La procura di Taranto ha firmato l’ordine di esecuzione per il sequestro degli impianti Ilva di Taranto. La misura preventiva, disposta inizialmente dal gip Patrizia Todisco,
e confermata dal tribunale del riesame senza facoltà d’uso, ma con la
possibilità per l’azienda di utilizzarli per la messa a norma, sarà
eseguita subito dopo il deposito delle motivazioni della decisione di
ieri. Al terzo piano del palazzo di giustizia si è tenuta una riunione
fiume tra il pool di magistrati che indaga sull’azienda e i suoi vertici
per disastro ambientale e i tre tecnici nominati dal
gip come custodi e amministratori delle sei aree interessate dalla
misure cautelare.

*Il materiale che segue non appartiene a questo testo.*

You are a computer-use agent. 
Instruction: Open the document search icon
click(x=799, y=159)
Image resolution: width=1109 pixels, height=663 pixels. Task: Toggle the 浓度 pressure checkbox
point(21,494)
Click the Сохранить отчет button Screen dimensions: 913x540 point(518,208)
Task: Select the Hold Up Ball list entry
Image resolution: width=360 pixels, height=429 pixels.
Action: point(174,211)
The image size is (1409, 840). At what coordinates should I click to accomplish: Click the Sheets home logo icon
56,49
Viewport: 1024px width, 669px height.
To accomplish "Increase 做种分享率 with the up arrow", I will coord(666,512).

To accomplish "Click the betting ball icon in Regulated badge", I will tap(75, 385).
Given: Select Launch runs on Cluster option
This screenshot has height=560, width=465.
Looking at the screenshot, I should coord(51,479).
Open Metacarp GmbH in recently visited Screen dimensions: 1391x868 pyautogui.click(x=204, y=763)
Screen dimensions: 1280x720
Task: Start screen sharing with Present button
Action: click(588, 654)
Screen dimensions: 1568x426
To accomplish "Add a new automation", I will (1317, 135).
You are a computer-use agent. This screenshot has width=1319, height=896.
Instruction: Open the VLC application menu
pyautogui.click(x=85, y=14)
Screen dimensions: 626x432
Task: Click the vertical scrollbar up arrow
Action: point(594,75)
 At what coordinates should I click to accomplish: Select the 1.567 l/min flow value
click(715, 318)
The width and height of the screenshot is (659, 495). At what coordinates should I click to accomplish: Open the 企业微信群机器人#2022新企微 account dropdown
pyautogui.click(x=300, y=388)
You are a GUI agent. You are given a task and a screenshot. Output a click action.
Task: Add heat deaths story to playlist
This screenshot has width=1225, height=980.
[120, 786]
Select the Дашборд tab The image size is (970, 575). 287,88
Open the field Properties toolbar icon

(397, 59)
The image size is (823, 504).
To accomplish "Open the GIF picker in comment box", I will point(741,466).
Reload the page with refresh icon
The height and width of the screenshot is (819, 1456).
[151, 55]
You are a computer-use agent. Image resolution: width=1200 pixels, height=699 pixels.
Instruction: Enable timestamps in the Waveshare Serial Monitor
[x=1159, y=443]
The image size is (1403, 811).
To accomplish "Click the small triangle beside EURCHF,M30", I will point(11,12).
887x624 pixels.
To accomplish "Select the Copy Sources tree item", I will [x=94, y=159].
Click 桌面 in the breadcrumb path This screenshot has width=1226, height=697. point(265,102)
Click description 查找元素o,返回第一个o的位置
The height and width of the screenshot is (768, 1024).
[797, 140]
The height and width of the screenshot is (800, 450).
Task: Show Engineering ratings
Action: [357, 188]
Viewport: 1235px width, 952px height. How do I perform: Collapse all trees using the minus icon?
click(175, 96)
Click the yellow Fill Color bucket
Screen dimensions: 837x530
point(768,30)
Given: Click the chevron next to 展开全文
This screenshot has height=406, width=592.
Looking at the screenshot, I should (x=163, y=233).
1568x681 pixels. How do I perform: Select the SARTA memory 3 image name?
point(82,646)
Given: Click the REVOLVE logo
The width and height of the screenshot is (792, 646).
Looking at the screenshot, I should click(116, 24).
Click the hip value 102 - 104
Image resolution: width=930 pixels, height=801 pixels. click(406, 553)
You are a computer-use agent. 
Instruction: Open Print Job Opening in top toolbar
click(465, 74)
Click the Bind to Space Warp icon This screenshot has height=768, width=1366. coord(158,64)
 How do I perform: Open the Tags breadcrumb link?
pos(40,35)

Entro fine mese, secondo il documento firmato dalla
procura, gli ingegneri Barbara Valenzano, Emanuela Laterza e Claudio Lofrumento
dovranno presentare una relazione su ciascuna area sequestrata per
stabilire quali siano le criticità e quali gli interventi che l’azienda
dovrà apportare.
A questo dovrebbe poi seguire il cronoprogramma dell’Ilva e gli impegni della famiglia Riva
per mettere a norma l’area a caldo. Non solo. L’azienda dovrà
realizzare un sistema di centraline antiveleni e un impianto di
videosorveglianza nonché, come espressamente disposto dal tribunale del
riesame, il monitoraggio in continuo delle emissioni. Difficile che per
tutto questo possano bastare i 90 milioni annunciati dal presidente Bruno Ferrante,
che ora non dovrà però solo dare conto alla famiglia Riva, ma, in
qualità di custode e amministratore, anche alla stessa procura di
Taranto.
La strada quindi è segnata: ambientalizzazione o chiusura, sebbene in tanti continuino a manifestare scetticismo. Come Fabio Matacchiera e Alessandro Marescotti,
i due leader del movimento ambientalista di Taranto. Hanno sottolineato
la necessità di bloccare la produzione per non favorire il protrarsi
delle situazioni di pericolo, minacciando in caso diverso la raccolta di
“firme dei cittadini per un esposto alla Procura della Repubblica” per
far “rispettare il volere dei magistrati”. Ma l’obiettivo reale è quello
di dimostrare la incompatibilità di alcuni impianti, come la cokeria, definita troppo vecchia, pericolosa e che, secondo Marescotti e Matacchiera, non può “diventare compatibile con il quartiere Tamburi neanche con eventuali operazioni di aggiornamento tecnico”.